---------- Provided entries ----------
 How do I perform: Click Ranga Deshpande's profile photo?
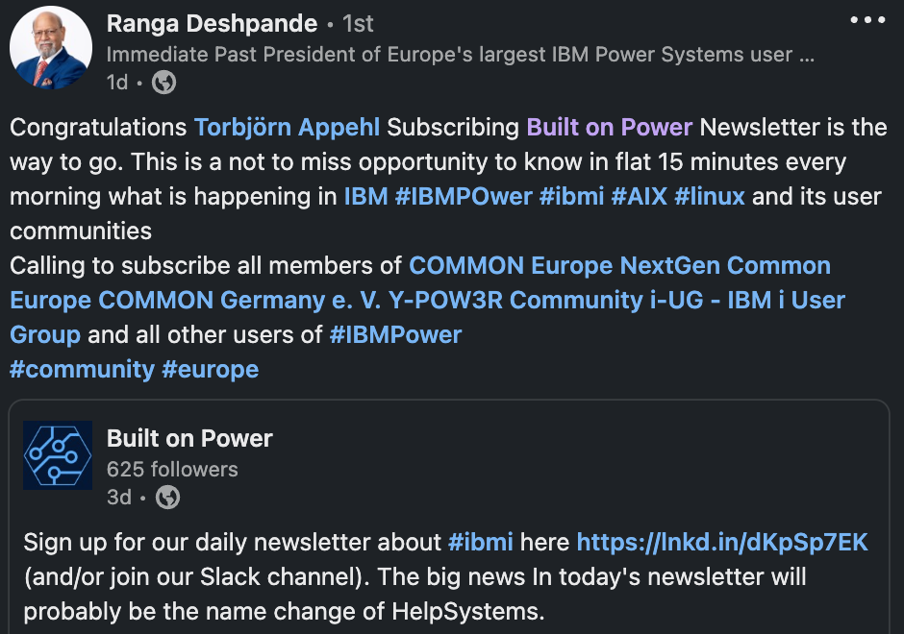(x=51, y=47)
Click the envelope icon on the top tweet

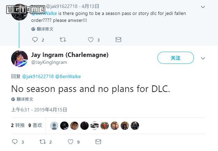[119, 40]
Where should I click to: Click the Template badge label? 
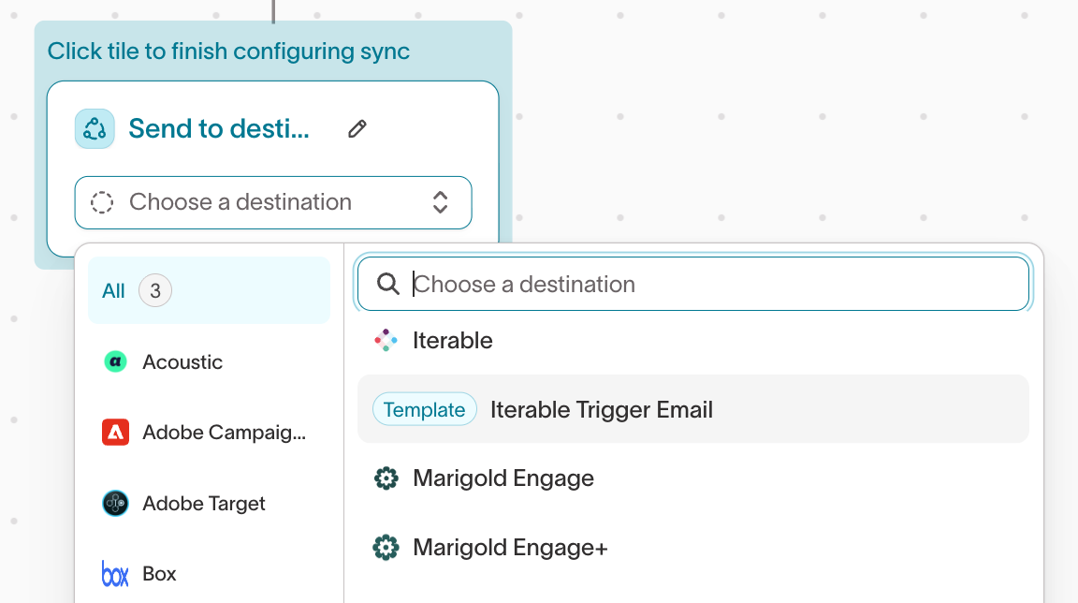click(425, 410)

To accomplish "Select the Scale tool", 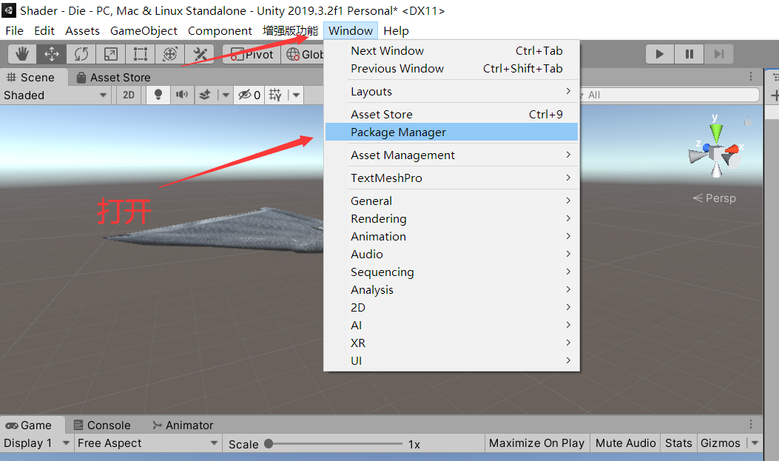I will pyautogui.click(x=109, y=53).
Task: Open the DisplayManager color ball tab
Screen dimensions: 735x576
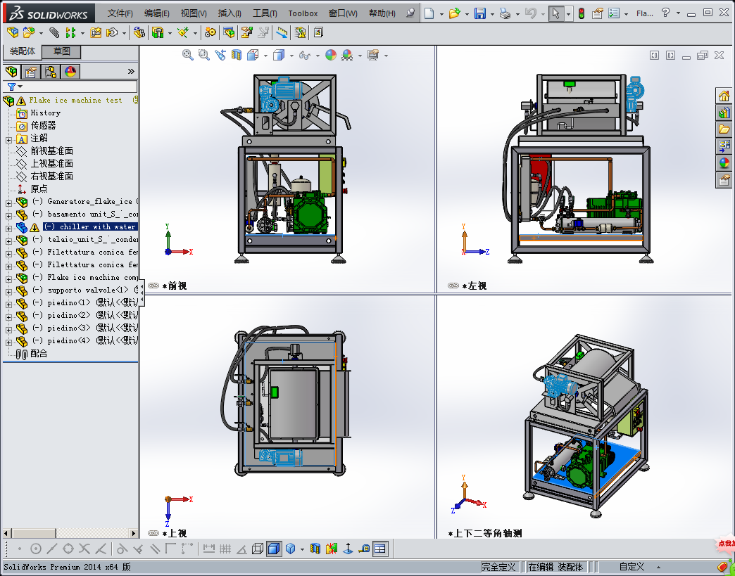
----------
> _The problem_: Every line from the line containing "Task: Open the DisplayManager color ball tab" through the last line above is to be printed exactly. Pictures are not copied.

> _Response_:
Task: Open the DisplayManager color ball tab
Screen dimensions: 735x576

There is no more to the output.